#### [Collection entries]
========================
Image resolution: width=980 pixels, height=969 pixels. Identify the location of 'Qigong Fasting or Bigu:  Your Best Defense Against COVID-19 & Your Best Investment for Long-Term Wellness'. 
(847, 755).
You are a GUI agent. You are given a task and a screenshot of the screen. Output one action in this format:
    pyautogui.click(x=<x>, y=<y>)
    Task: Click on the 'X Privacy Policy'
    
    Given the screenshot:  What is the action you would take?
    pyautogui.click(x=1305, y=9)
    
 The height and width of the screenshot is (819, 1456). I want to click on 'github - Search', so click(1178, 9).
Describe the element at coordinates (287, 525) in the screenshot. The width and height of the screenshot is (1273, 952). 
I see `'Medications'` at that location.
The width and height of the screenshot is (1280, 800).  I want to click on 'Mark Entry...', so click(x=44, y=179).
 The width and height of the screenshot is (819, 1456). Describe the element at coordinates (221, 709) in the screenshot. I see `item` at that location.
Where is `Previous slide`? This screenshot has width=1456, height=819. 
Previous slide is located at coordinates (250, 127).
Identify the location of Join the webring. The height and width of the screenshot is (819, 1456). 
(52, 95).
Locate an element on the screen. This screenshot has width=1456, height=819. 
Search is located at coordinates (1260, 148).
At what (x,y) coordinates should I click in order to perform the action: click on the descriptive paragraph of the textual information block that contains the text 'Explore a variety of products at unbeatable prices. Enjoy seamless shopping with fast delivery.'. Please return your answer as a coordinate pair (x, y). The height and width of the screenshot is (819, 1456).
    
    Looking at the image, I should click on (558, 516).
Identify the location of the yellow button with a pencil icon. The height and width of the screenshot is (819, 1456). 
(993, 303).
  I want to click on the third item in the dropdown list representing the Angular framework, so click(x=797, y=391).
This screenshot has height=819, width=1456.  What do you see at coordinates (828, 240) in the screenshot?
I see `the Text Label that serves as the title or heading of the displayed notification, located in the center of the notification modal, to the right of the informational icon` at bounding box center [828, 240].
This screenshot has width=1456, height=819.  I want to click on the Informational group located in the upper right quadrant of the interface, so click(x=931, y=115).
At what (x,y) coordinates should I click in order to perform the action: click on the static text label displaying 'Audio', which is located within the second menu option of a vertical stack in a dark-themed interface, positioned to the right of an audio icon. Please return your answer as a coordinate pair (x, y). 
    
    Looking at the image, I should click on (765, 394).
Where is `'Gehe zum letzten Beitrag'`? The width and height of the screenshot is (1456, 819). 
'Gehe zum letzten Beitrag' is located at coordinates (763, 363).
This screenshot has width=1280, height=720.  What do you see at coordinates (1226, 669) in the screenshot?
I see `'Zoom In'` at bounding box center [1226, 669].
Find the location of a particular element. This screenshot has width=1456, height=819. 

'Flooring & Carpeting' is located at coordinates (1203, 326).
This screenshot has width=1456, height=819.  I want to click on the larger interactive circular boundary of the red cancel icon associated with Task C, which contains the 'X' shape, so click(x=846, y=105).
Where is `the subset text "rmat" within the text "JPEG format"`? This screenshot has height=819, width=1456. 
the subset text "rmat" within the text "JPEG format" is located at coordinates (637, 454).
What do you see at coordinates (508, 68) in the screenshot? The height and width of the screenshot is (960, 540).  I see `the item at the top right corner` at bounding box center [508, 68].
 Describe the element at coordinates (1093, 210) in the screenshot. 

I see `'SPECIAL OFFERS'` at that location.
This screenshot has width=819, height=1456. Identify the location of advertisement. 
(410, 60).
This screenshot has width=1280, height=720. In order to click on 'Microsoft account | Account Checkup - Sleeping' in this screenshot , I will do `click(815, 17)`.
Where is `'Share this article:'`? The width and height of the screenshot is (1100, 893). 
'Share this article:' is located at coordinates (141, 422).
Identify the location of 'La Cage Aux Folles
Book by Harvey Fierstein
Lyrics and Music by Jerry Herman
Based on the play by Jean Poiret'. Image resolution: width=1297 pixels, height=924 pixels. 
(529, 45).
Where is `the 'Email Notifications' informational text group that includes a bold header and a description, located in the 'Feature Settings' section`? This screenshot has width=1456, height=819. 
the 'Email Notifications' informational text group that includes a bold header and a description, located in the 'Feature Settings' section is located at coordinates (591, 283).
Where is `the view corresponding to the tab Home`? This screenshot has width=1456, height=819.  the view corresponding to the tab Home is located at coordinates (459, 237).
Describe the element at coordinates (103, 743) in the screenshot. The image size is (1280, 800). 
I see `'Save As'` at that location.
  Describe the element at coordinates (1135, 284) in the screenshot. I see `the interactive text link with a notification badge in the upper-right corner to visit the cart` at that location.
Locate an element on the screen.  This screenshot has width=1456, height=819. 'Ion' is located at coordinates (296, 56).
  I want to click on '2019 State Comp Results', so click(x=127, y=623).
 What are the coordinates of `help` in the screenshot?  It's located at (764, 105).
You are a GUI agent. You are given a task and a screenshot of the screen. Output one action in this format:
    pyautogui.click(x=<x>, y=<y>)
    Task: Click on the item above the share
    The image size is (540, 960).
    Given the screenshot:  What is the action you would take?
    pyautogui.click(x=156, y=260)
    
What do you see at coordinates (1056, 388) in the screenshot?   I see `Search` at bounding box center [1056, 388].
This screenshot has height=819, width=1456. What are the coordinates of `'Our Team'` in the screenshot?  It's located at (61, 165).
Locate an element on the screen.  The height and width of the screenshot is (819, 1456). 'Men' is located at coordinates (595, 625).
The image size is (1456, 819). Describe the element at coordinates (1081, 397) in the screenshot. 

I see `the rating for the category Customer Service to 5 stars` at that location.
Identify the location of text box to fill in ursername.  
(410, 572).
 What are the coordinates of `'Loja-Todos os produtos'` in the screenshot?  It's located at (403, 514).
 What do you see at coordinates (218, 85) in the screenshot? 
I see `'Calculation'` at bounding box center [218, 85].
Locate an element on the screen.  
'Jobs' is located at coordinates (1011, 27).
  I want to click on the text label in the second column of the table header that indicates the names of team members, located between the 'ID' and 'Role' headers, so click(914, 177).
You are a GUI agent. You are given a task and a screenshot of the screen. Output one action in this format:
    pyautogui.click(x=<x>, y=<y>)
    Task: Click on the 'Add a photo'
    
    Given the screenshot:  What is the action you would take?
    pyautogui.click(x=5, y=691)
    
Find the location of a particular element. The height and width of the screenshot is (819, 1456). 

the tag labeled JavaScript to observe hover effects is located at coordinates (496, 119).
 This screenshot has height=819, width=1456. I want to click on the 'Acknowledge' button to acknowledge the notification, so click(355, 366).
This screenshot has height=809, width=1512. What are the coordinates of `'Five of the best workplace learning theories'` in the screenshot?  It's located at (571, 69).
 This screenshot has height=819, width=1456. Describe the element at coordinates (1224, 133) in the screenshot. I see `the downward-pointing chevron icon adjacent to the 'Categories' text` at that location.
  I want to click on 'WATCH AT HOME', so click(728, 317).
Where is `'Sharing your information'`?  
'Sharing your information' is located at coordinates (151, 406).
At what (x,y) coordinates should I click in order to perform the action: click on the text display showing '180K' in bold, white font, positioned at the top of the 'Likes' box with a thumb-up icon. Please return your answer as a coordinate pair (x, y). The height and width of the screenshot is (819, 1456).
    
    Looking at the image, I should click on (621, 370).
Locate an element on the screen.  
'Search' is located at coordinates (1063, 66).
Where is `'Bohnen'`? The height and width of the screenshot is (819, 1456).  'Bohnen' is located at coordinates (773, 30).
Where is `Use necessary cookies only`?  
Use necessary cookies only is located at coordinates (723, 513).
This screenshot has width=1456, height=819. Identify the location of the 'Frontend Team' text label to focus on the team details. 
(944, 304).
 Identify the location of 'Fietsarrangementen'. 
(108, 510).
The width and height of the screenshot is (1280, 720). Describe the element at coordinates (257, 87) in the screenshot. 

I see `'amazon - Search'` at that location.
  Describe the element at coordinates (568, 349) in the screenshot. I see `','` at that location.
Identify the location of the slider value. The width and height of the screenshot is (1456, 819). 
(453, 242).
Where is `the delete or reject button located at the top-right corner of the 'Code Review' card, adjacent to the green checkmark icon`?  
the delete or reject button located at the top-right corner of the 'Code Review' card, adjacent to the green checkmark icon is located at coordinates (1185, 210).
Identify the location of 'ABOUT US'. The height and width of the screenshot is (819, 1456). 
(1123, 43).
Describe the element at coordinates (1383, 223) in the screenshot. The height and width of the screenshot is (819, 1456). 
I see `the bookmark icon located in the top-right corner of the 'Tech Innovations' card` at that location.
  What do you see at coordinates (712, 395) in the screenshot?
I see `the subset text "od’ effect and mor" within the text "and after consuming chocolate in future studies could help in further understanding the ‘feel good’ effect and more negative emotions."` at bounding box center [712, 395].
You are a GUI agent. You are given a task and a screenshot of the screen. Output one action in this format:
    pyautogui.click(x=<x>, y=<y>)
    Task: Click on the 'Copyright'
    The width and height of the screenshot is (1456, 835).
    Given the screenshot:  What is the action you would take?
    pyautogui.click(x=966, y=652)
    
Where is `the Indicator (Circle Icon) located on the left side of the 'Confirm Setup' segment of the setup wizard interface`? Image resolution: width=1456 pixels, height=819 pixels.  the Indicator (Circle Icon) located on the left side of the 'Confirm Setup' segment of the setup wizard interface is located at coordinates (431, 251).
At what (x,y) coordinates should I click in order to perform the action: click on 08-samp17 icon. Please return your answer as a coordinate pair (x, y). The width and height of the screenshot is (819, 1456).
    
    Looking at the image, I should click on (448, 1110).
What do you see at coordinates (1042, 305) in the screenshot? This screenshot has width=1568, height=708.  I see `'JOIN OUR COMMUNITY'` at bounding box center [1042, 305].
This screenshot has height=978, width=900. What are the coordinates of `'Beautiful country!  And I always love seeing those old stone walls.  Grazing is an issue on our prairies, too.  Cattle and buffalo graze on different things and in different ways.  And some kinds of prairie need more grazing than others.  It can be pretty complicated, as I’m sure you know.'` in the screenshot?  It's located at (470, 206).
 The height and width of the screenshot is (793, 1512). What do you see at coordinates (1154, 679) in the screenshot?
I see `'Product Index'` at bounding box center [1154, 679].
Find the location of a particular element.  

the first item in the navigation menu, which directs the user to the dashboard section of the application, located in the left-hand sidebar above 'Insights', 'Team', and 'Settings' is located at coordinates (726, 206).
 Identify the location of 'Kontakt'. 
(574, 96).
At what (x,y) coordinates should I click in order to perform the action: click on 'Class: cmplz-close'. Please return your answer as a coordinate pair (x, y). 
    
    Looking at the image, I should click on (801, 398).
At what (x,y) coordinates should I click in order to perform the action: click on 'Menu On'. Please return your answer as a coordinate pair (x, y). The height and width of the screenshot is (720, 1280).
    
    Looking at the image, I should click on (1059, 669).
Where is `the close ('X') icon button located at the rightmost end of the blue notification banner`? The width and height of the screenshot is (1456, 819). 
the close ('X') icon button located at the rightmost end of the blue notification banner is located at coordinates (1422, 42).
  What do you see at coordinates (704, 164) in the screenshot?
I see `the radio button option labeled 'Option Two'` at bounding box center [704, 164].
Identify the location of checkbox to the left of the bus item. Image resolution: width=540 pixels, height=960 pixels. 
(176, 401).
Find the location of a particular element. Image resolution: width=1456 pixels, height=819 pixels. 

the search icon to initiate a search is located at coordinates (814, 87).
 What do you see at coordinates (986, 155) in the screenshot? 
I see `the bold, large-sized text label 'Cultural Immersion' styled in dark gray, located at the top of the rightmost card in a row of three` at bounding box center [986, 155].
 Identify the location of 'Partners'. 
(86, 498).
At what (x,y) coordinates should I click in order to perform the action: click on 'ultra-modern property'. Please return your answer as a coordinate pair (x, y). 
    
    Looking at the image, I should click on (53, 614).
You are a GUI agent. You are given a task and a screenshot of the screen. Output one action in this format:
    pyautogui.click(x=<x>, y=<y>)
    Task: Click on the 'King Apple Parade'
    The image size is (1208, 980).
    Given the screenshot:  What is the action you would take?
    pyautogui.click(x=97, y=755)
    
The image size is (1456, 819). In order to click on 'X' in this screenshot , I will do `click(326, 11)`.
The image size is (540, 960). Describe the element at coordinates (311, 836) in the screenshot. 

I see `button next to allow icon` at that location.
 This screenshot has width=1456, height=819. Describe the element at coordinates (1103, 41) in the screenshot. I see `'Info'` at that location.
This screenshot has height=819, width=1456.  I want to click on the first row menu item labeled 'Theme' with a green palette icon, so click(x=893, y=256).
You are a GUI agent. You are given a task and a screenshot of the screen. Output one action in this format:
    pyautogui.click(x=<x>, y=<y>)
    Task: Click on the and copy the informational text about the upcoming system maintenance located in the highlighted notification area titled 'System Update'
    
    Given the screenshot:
========================
#### [Work instructions]
Change "Identify" to "Find" in the lines running from the one holding "The width and height of the screenshot is (1280, 800)." through the one holding "Search is located at coordinates (1260, 148).", both included. Write out only those lines, leaving everything else in them the same.

#### [In response]
The width and height of the screenshot is (1280, 800).  I want to click on 'Mark Entry...', so click(x=44, y=179).
 The width and height of the screenshot is (819, 1456). Describe the element at coordinates (221, 709) in the screenshot. I see `item` at that location.
Where is `Previous slide`? This screenshot has width=1456, height=819. 
Previous slide is located at coordinates (250, 127).
Find the location of Join the webring. The height and width of the screenshot is (819, 1456). 
(52, 95).
Locate an element on the screen. This screenshot has width=1456, height=819. 
Search is located at coordinates (1260, 148).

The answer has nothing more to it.